• Given passage:
The hygienists eyeballed me from the back office and had a heated conversation over who was going to have to take me on. They foisted me onto the new girl.  She had to call in an experienced nurse to hold me still while they took x-rays of ‘the affected area’.  I did natural childbirth with no drugs whatsoever so don’t go thinking I’m a pain wuss, this was out of the park, a 12 on a scale of 10. The nurses spoke in very soft voices and patted the air near my arm, as if my pain were contagious. The doctor, when he finally came in also adopted sotto voice mode with me. “It looks,” he said in muted tones, “like you need to have this out.”  No kidding, I wanted to retort but didn’t.  Not good to goad or piss off your periodontist in any way.

• Supplied material:
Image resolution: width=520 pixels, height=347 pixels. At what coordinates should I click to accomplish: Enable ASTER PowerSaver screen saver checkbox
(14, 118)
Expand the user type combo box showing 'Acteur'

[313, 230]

• Problem 1: In the dental visit passage, who did the hygienists foist the narrator onto?
• Problem 2: From the dental visit passage, extract the part that opens with the words containing "The hygienists eyeballed" and closes with "in any way.".
• Problem 3: Write what comes next in the dental visit passage, picking up after its final sentence.

• Written response 1: The new girl.

• Written response 2:
The hygienists eyeballed me from the back office and had a heated conversation over who was going to have to take me on. They foisted me onto the new girl.  She had to call in an experienced nurse to hold me still while they took x-rays of ‘the affected area’.  I did natural childbirth with no drugs whatsoever so don’t go thinking I’m a pain wuss, this was out of the park, a 12 on a scale of 10. The nurses spoke in very soft voices and patted the air near my arm, as if my pain were contagious. The doctor, when he finally came in also adopted sotto voice mode with me. “It looks,” he said in muted tones, “like you need to have this out.”  No kidding, I wanted to retort but didn’t.  Not good to goad or piss off your periodontist in any way.

• Written response 3:
The doctor went over my options. The tooth was coming out, he was going to need to do some extensive jaw reconstruction and while he was in there, scrape out all four quadrants too. He then continued. “Would you like a local anesthetic or to be put under“?  “BY ALL THAT’S HOLY, PUT ME OUT,” I shouted with the half of my mouth that was still functional. Maybe it just felt like shouting in contrast to the murmur maintained by the doctor and his staff. “It will be a three-and-a-half-hour surgery,” he said, and asked if I had any other questions, clearly expecting me to have none. “Where’s the bone coming from that you use to reconstruct my jaw?” I expected him to admit they were slicing open my leg to get fresh bone for the job, because all of this really couldn’t get any more horrible.  His eyes widened slightly, then the Doctor leaned forward for emphasis. “Cadavers.” It was extra creepy coming in the whispery voice. I paused, then had to ask.  “Is there a donor name?” He looked surprised, and said he thought maybe at some point there was, but by the time he got it, it was a number and it came in vials. My brain, being my brain, thought of the “Skele-Grow” that Mdm. Pomfrey uses on Harry Potter to grow his arm back. I was relieved by that idea.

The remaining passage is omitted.